- Opening Delimiter -
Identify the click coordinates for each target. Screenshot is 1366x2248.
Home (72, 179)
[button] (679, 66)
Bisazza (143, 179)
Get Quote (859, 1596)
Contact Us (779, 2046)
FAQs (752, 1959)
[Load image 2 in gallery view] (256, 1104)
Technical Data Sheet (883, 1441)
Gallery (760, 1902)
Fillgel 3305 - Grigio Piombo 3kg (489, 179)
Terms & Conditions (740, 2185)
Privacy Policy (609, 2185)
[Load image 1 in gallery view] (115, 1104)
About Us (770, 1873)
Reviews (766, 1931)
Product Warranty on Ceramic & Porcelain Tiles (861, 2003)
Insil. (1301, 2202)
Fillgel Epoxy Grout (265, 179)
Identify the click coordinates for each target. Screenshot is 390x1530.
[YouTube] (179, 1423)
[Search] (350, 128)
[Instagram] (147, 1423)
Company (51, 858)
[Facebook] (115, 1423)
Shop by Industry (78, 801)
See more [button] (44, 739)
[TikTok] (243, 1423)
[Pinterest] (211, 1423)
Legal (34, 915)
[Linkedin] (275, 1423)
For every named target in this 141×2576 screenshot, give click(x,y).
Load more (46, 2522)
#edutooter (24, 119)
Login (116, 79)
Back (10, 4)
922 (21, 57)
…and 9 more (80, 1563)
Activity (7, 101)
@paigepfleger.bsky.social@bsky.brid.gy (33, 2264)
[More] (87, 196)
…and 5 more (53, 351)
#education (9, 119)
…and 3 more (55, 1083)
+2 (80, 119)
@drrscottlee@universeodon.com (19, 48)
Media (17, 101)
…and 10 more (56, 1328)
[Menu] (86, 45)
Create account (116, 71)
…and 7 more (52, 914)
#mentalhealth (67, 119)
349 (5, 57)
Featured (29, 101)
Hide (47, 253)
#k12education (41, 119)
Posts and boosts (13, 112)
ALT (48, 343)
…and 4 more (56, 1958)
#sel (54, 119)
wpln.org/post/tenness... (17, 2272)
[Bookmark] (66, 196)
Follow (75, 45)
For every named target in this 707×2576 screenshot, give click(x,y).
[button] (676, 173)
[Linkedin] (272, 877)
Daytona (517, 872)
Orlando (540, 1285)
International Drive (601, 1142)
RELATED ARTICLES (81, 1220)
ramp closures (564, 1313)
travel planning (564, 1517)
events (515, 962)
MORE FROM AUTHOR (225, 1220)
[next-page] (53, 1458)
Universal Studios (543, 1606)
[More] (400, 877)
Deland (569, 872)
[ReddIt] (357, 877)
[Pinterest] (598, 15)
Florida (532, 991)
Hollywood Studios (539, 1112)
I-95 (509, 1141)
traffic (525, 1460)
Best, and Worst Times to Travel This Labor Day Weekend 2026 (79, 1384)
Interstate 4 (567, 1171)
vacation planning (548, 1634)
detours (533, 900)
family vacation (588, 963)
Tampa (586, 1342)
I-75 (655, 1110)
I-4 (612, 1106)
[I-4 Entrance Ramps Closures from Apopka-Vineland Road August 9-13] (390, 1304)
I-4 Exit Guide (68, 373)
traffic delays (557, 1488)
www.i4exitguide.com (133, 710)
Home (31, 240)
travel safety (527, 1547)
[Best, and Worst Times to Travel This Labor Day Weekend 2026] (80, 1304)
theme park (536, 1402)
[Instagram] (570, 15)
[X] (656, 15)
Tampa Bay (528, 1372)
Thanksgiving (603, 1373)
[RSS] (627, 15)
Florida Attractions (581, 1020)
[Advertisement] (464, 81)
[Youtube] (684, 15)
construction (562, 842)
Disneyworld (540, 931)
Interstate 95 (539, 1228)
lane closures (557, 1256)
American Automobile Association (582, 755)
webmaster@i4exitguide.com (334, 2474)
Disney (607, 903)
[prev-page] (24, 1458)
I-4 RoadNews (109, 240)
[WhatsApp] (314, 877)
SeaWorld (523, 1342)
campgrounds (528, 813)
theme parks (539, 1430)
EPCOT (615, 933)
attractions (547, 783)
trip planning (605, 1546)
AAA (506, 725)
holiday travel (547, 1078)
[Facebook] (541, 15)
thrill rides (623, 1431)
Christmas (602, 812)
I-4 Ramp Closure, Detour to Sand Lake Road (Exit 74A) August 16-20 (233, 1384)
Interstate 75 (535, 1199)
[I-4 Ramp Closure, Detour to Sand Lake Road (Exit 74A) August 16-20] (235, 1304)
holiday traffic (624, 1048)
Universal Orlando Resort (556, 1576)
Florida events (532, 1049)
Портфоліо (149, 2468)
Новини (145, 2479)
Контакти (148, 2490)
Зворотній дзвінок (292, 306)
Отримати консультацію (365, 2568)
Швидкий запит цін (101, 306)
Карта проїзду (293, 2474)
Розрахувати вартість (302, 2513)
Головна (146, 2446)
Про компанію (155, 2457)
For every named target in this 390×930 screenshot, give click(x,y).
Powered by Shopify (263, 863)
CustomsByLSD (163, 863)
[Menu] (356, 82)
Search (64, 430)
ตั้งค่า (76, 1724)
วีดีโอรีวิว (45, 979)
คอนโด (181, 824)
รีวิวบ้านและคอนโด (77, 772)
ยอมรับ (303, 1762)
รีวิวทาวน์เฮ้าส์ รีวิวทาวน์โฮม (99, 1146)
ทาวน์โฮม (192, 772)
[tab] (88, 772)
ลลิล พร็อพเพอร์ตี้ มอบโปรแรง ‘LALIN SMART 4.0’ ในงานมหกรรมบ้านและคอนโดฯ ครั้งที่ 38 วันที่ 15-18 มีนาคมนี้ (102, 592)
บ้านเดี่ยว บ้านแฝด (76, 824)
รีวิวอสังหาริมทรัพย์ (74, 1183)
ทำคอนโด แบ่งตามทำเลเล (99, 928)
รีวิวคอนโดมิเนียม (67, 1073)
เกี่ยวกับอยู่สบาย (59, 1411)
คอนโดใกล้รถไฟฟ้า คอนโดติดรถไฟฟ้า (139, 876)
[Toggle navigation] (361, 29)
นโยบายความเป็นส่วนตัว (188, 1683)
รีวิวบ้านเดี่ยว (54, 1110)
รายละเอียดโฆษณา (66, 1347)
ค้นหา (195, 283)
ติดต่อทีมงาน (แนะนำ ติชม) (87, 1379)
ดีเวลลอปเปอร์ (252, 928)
- Closing Delimiter -
§ What is required: Look over the entries above. Copy every line that contains the word "Times".

§ Task result:
Best, and Worst Times to Travel This Labor Day Weekend 2026 (79, 1384)
[Best, and Worst Times to Travel This Labor Day Weekend 2026] (80, 1304)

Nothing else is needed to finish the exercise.